**THE TASK:** Return the line containing "Given: Click the clock icon at 16時50分 entry" together with every later line up to the end of the records, exactly and with no pictures; return nothing else.
---------- THE DATA
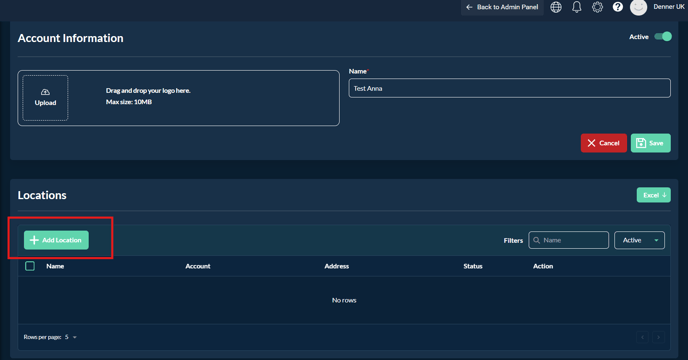Viewport: 688px width, 360px height.
Task: Expand the Rows per page selector
Action: pyautogui.click(x=71, y=337)
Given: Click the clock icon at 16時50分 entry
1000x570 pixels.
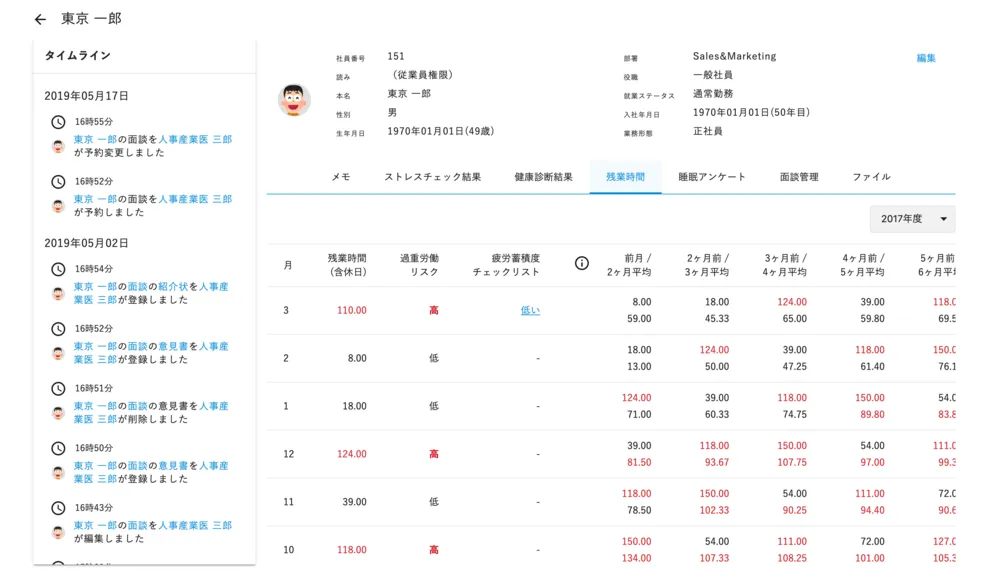Looking at the screenshot, I should pos(59,448).
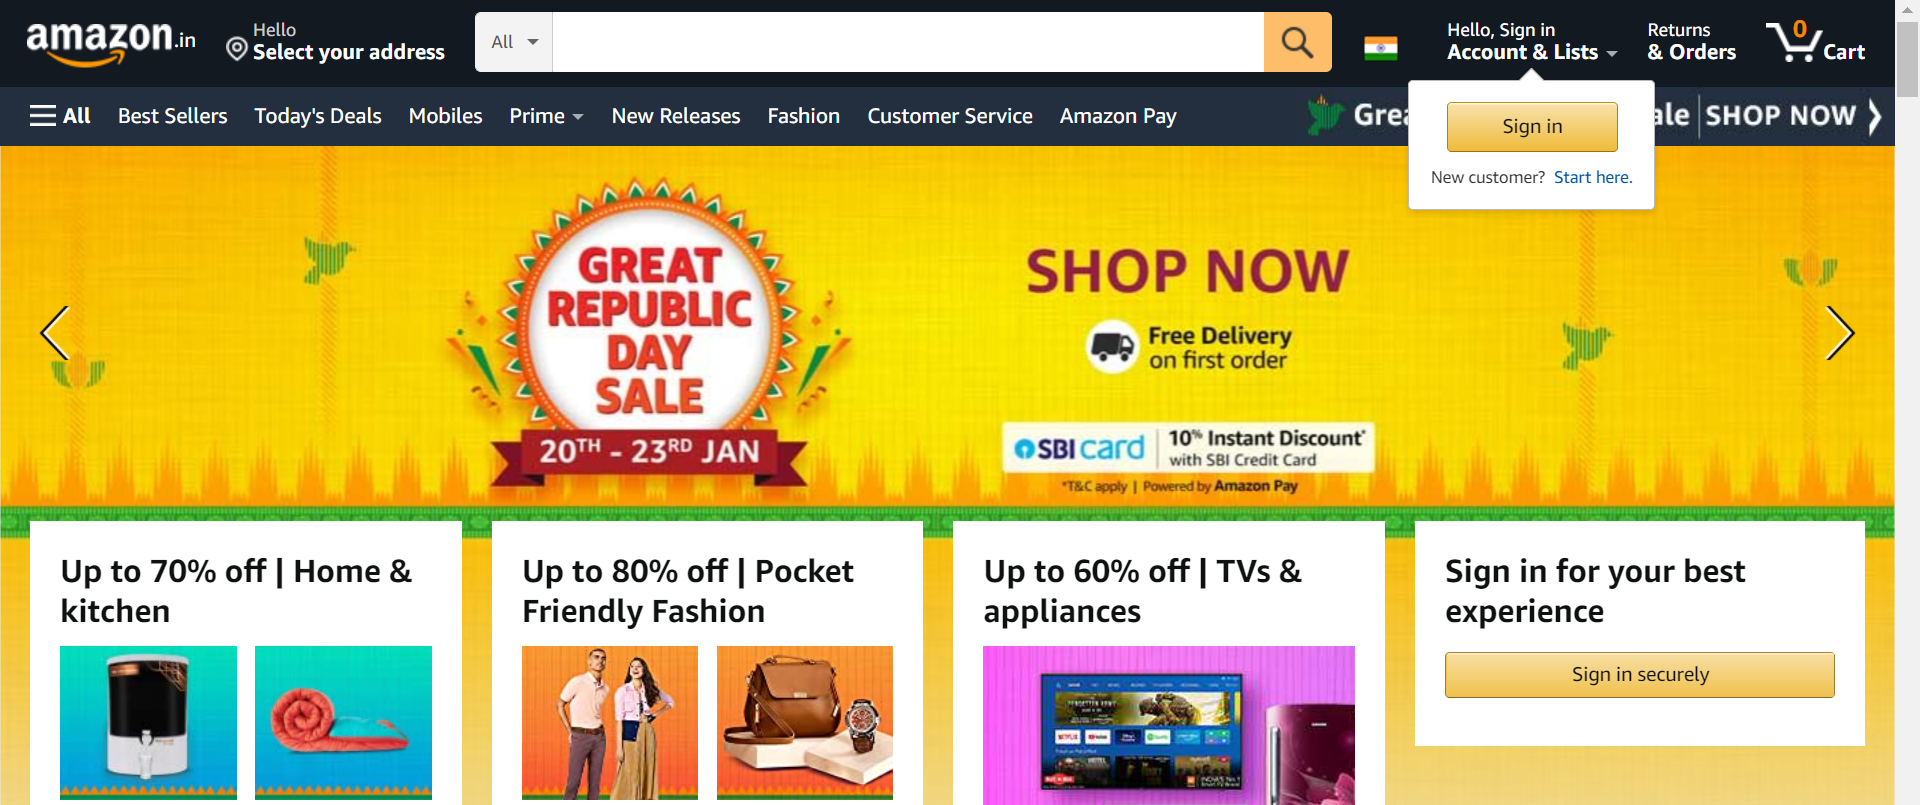Open the shopping cart icon
The height and width of the screenshot is (805, 1920).
[1815, 42]
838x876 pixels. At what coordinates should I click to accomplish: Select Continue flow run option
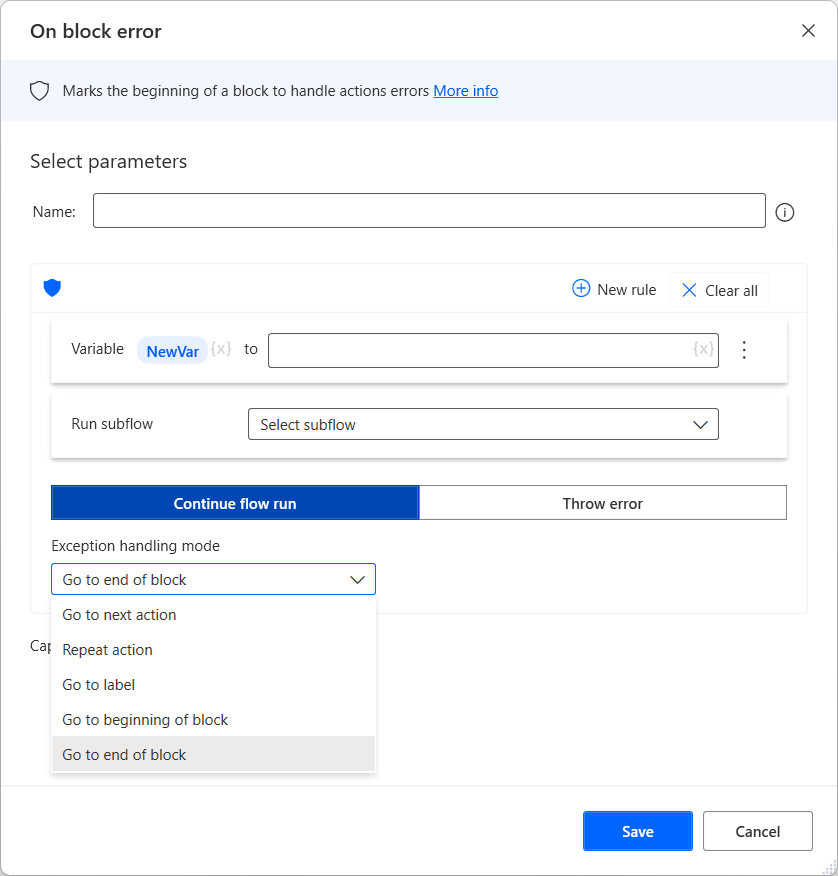(235, 503)
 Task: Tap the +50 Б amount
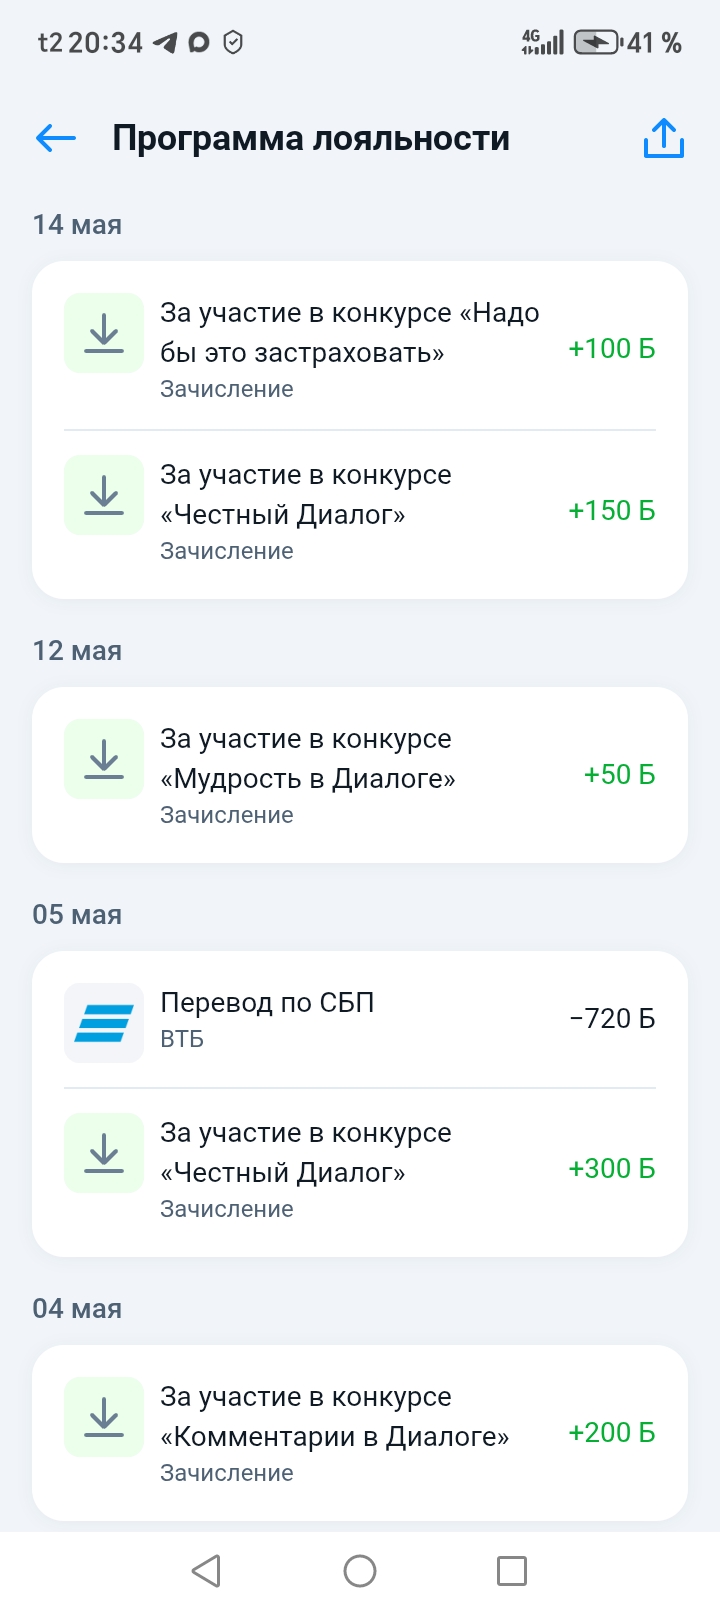[x=620, y=775]
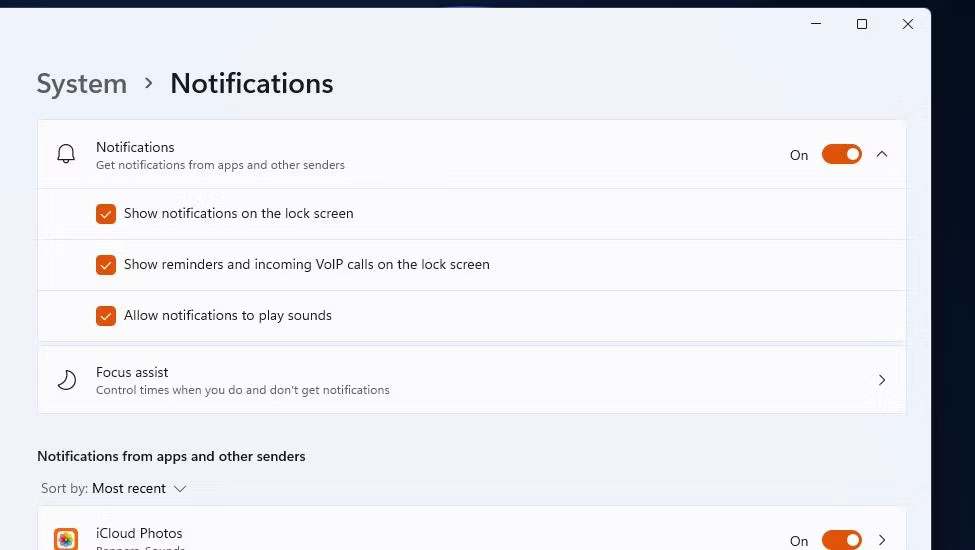Click the breadcrumb separator arrow after System
The width and height of the screenshot is (975, 550).
(149, 84)
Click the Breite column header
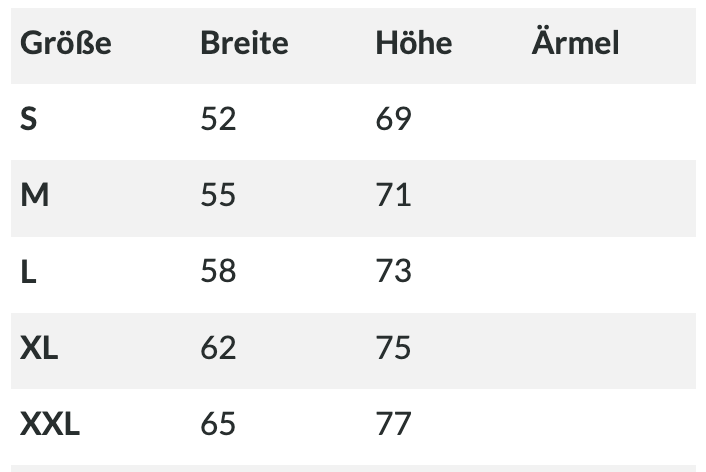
--------------------
**EXERCISE RESPONSE:**
Given: Click the clock icon at 16時50分 entry
1000x570 pixels.
Looking at the screenshot, I should pos(59,448).
Open the shopping cart icon
The height and width of the screenshot is (805, 1920).
[1815, 42]
838x876 pixels. At what coordinates should I click to accomplish: Select Continue flow run option
(235, 503)
 Task: Tap the +50 Б amount
[x=620, y=775]
Click the breadcrumb separator arrow after System
The width and height of the screenshot is (975, 550).
(149, 84)
Click the Breite column header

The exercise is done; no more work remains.